The feature summary approach to comparing features of MEG/EEG signals, like what you have just done, is easy to apply and does not require more statistical knowledge compared to any other comparison between two samples. However, the step of selecting which features to compare, requires careful consideration and that you are specific about the hypothesis that you want to test. More exactly, what part of the MEG/EEG signal that you want to compare. This approach open for easy ways to cheat at statistics, by first looking at your data and then select the feature that you want to compare based on how the data looks. This is known as hypothesising after the results are known, or HARKing, and is wrong. The features of the MEG/EEG signals that you compare should be defined in advance before you look at your data and even before you do the experiment.

Non-parametric cluster-based permutation tests on single-channel data

Non-parametric cluster-based permutation tests is a way to analyse more than just a single feature of the data signals while at the same time, correcting for multiple comparisons. The principles of non-parametric cluster-based permutation tests are, in short, that we test for differences across all time points (or frequency points, or whatever type of data that we test) and then take the sum data points that are connected. In this example, it will be time-points that are connected. The test is then repeated N-times where the data labels are randomly assigned. The cluster sum of the largest cluster in the real data is compared to the distribution of the largest cluster values for all permutation. If the real largest cluster sum is higher than 95% of the permutated largest cluster sums, we can with reject the null-hypothesis (for a detailed description see Maris & Oostenveld, 2007).

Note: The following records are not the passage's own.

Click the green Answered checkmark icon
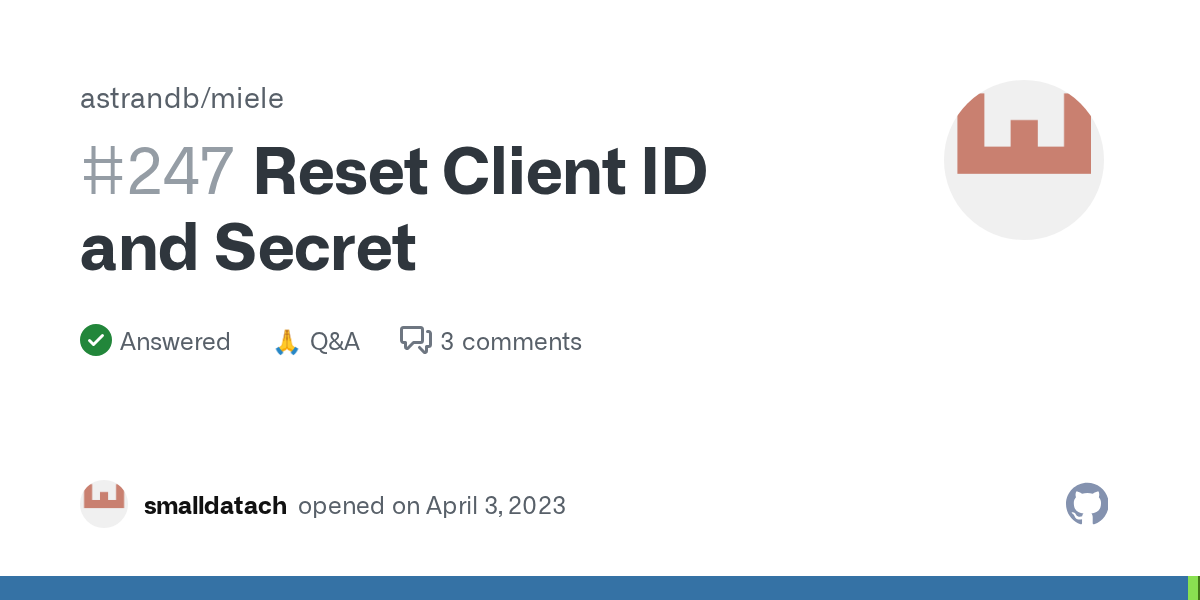This screenshot has height=600, width=1200. 96,341
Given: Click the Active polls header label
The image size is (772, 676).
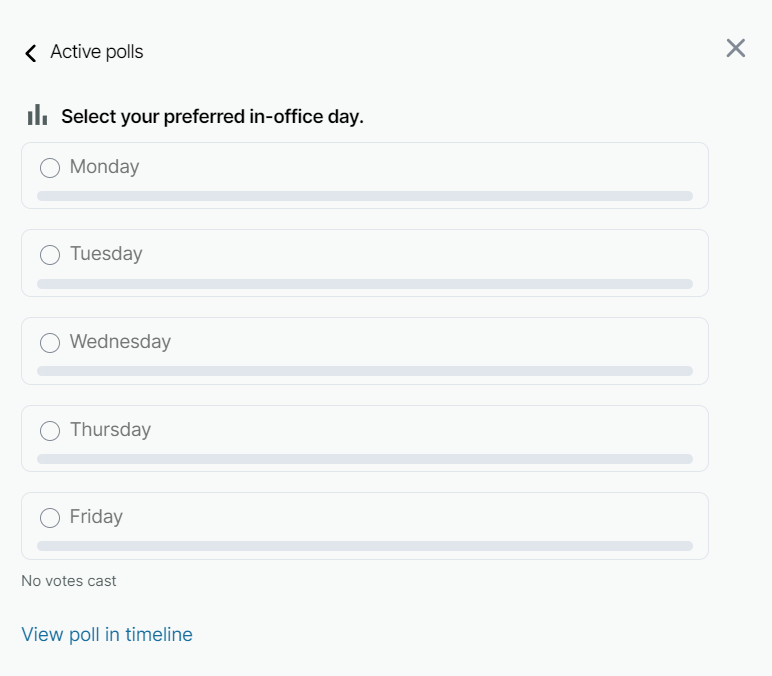Looking at the screenshot, I should coord(97,52).
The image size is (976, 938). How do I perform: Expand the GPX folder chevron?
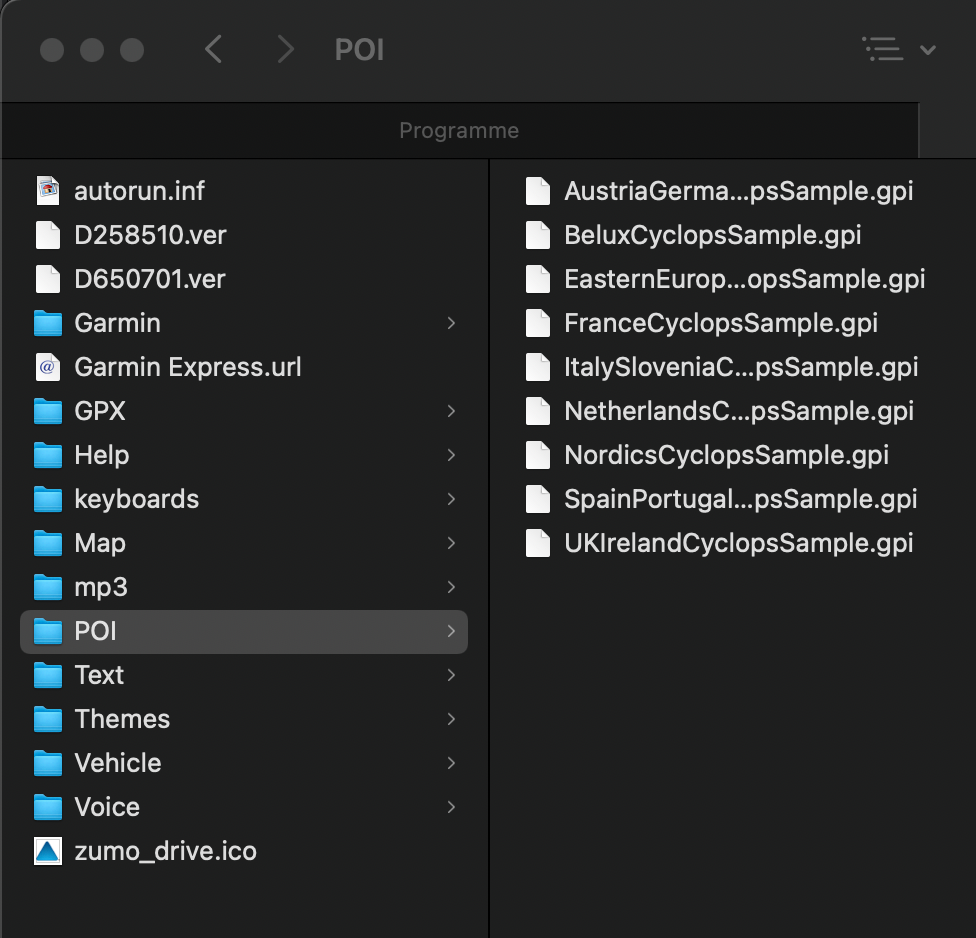451,411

Now let us test for differences between the ERFs for the tactile stimulation on the thumb and the little finger, i.e. the null-hypothesis that there is no difference.

We select the channel that showed the largest ERF peak (as above) as the best representation fo the ERF time-course.

%% Select single channel data
cfg = [];
cfg.channel     = pk_chan;
cfg.avgovertime = 'no';

chandat_thumb = ft_selectdata(cfg, data_thumb_bs);
chandat_little = ft_selectdata(cfg, data_little_bs);

For good measure, let us inspect the ERFs before we proceed with the statistics.

%% Caluclate evoked
chandat_thumb_avg = ft_timelockanalysis([], chandat_thumb);
chandat_little_avg = ft_timelockanalysis([], chandat_little);

%% Plot evoked
cfg = [];
cfg.channel = pk_chan;
ft_singleplotER(cfg, chandat_thumb_avg, chandat_little_avg)

To do the non-parametric cluster-based permutation test on evoked signals, we use the function ft_timelockstatistics (or ft_freqstatistics for time-frequency responses). These functiosns are high-level functions that are used to do the different types of statistical test implemented in FieldTrip. Type help ft_timelockstatistics in your Matlab terminal for more information on what you should specify for the function.

We need to specify what statistical test we want to perform and the specific setting for the tests. In the example below, we specify cfg.method = 'montecarlo' with means that we use random permutations of data. We further specify that correction for multiple comparisons should be done with clustering (cfg.correctm = 'cluster'); i.e., a cluster-based permutation test. We also need to specify the type of test statistic that should be done as the individual test on each time-point, which is specified in cfg.statistic. Here we will use an independent t-test (i.e. a two-sample t-test as above) which is defined by specifying that we want to use the function ft_statfun_indepsamplesT. For the t-tests on each time-point, we specify the critical alpha (cfg.alpha) and that we want the test to be two-tailed (cfg.tail - where -1 is the negative tail, 0 is a two-tailed test, and 1 is the positive tail). Here we use the conventional threshold for "significance" of 5% false rejection rate.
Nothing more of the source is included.